In fact, in some cases, those LDOs can actually have equal or roughly comparable efficiency to a switcher. A recent blog/application note, "Multi-string LED lighting systems and the top four linear regulator questions" from Texas Instruments, shows where LDOs can be just as efficient as the switcher in some circumstances, and at lower cost.
Conventional wisdom No. 2: Switchers are inherently noisy, so if noise is a concern, use an LDO. Again, generally true. However, some of the newest switcher ICs are extremely quiet, so don't rule them out too quickly for many supposedly "low-noise" design situations. The real questions are: How low a noise level do you need, and is there a switcher whose noise is low enough and that also has the other specifications and pricing that you need?
Look for example, at the LT8614 42V/4A regulator from Linear Technology, which has radiated noise between 15 and 20 dBµV/m from 30 to 300 MHz, which is below the CISPR25 Class 5 radiated-noise requirement. (As a comparison, its LT3065 45V/500mA LDO offers 25 µVRMS noise from 10 Hz to 100 kHz). The switcher vs. LDO decision obviously depends on how much noise you can accept, and where it is in the spectrum.

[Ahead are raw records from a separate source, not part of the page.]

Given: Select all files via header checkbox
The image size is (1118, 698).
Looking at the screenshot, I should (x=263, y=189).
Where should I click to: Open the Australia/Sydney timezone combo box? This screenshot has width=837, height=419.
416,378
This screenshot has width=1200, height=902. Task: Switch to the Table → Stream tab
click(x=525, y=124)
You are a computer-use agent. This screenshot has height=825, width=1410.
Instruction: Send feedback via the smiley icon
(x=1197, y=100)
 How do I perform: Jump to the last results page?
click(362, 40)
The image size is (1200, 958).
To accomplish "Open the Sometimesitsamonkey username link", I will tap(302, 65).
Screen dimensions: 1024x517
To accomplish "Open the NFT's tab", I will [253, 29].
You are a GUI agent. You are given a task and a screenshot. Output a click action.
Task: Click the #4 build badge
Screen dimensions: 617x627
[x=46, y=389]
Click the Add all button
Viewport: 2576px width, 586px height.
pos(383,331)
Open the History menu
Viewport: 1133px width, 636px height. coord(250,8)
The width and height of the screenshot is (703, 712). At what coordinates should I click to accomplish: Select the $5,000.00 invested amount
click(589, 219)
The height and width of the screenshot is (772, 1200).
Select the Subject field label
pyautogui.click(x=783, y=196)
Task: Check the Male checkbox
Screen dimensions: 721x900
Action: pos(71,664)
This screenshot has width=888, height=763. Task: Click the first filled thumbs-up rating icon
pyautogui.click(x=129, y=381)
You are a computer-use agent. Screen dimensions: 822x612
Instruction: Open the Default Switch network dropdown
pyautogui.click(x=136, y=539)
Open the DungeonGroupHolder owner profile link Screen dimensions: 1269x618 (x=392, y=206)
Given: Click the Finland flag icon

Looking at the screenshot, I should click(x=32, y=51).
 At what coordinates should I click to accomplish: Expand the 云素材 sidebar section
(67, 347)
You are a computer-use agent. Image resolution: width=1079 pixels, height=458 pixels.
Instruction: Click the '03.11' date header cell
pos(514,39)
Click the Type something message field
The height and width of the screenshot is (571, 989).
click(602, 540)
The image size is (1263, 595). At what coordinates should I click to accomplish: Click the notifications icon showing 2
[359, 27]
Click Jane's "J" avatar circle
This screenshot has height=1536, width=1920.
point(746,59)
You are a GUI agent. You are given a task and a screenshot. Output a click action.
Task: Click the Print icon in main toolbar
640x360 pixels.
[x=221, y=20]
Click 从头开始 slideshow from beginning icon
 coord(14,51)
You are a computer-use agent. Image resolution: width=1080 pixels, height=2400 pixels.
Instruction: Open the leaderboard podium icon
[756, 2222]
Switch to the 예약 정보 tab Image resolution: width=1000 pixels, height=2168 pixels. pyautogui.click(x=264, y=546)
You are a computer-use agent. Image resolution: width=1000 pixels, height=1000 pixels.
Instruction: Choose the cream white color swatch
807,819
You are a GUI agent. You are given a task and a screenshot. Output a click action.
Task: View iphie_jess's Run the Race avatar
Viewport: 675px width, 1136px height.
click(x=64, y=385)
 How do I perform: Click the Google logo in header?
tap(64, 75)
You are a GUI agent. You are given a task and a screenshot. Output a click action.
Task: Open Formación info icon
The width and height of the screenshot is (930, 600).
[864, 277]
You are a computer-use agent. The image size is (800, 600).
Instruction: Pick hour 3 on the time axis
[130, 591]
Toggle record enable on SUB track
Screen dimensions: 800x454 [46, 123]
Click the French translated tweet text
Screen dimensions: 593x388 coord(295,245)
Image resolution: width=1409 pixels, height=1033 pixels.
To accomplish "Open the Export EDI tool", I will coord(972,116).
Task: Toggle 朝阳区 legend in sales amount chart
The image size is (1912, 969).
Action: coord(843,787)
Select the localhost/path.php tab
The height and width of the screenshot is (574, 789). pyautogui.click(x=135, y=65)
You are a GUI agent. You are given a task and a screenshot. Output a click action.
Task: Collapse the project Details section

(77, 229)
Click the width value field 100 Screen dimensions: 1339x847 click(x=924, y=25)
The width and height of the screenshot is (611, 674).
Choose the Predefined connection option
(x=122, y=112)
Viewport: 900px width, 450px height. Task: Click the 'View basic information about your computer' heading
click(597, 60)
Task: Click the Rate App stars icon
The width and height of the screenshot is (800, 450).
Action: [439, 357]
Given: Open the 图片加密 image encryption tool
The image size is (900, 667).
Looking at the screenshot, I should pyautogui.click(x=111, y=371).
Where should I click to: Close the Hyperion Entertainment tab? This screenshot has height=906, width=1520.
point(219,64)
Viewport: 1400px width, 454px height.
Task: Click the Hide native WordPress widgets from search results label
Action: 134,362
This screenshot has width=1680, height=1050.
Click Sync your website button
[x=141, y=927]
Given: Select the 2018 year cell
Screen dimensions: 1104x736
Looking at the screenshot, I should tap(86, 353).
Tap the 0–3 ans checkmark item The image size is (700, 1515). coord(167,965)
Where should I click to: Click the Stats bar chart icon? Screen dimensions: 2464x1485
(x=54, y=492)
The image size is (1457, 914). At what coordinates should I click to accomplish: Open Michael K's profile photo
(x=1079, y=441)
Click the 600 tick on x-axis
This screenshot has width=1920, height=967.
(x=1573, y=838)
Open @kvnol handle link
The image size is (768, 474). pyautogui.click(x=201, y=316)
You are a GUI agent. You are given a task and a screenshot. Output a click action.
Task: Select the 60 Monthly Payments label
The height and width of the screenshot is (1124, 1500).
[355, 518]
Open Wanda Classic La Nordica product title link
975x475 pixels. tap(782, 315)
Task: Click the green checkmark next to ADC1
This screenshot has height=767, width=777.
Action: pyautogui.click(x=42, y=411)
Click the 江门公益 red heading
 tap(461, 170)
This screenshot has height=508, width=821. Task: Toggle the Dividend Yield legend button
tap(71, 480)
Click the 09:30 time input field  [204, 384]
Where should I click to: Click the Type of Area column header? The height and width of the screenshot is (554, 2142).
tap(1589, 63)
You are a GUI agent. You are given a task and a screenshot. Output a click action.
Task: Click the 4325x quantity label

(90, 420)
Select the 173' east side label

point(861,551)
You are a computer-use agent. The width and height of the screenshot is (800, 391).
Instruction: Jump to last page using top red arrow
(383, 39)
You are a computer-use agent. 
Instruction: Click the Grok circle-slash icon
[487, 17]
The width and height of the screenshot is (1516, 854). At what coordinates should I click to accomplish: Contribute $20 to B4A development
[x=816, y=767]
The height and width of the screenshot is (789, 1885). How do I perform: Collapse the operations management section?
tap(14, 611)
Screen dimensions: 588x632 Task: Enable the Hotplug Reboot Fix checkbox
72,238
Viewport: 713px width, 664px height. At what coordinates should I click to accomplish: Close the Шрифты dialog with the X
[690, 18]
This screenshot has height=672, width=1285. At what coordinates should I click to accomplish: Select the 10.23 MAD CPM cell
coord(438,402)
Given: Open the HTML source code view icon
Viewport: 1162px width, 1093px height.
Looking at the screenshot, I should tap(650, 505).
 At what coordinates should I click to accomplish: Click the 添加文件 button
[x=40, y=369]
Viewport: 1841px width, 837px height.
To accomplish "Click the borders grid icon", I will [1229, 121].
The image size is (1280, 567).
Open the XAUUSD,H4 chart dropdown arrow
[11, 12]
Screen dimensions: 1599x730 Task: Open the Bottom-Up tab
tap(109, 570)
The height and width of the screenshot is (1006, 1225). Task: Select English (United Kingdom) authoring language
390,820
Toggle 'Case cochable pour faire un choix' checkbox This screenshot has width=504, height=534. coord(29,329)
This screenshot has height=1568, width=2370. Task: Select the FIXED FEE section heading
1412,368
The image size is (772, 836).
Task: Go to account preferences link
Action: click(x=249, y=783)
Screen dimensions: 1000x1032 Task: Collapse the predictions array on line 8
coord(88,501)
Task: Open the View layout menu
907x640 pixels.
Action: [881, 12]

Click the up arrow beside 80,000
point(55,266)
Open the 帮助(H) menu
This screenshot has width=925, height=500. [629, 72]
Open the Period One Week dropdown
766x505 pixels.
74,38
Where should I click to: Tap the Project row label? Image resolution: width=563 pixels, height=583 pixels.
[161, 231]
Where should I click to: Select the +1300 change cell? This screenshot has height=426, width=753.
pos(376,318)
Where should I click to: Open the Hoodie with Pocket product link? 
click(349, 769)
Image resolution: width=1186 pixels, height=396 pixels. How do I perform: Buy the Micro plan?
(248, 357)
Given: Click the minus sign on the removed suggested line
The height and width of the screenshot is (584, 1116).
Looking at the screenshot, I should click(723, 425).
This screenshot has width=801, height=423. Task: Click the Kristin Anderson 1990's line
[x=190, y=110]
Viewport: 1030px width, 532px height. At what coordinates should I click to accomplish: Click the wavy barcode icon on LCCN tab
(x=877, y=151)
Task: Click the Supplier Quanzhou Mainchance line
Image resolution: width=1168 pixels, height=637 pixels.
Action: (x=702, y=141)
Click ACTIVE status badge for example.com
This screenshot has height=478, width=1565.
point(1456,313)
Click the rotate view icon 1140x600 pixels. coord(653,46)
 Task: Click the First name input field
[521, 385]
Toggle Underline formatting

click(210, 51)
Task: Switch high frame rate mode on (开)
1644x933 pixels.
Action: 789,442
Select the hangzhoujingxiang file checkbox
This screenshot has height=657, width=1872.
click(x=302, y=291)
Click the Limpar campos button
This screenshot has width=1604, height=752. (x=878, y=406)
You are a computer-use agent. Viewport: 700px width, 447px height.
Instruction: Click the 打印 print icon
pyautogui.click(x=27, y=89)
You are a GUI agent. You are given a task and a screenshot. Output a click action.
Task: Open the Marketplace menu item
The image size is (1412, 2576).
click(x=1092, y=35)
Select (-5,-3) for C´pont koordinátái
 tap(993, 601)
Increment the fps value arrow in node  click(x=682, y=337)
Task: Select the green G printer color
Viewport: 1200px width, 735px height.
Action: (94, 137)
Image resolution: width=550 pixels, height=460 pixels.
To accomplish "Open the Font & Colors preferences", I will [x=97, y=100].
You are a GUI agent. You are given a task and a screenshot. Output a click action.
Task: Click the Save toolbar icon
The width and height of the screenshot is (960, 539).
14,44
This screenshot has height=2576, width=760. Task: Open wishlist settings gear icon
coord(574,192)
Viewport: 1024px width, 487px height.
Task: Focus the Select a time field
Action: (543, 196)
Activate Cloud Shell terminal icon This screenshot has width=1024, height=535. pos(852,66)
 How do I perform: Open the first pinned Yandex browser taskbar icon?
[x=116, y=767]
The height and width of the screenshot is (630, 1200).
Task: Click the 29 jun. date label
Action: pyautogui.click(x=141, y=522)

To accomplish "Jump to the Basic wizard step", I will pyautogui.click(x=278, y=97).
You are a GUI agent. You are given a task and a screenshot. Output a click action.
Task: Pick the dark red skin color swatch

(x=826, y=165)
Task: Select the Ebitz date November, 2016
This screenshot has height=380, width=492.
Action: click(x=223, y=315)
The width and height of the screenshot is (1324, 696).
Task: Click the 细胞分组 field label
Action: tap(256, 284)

Conventional wisdom No. 3: If you need increased efficiency, get a better power supply. Whether it is done to increase run time from the battery, decrease system thermal load and dissipation needs, or save on operating costs, a more efficient power supply seems like the smart first thing to do.
But is it really? Look at it this way: Most supplies now operate in the 70% to 90% efficiency range when properly sized to their load. That means that about two-thirds or more of the power dissipation is at the supply's load, not the supply itself. Therefore, while using a more efficient supply will certainly save power, reality is that the load is where the real loss is.
Instead of looking at the supply, look at making the load -- your circuit -- more efficient; you could save a lot more power, and probably do so more easily than trying to squeeze another percentage or two from the supply.
Of course, when the load is a motor or similar mechanical device, it's often hard to boost load efficiency, as the motor has to do real work in the physics sense and therefore must receive a certain amount of power to operate. But if the load is mostly electronics, using lower-power components may allow you to cut the circuit dissipation by 10 or 20 points -- a far greater power saving than you can get from a more efficient supply.
Are there other supply-related truisms you hear or assume? Are they really true in all or most cases? Have you ever stepped back to examine them, and were surprised by the results?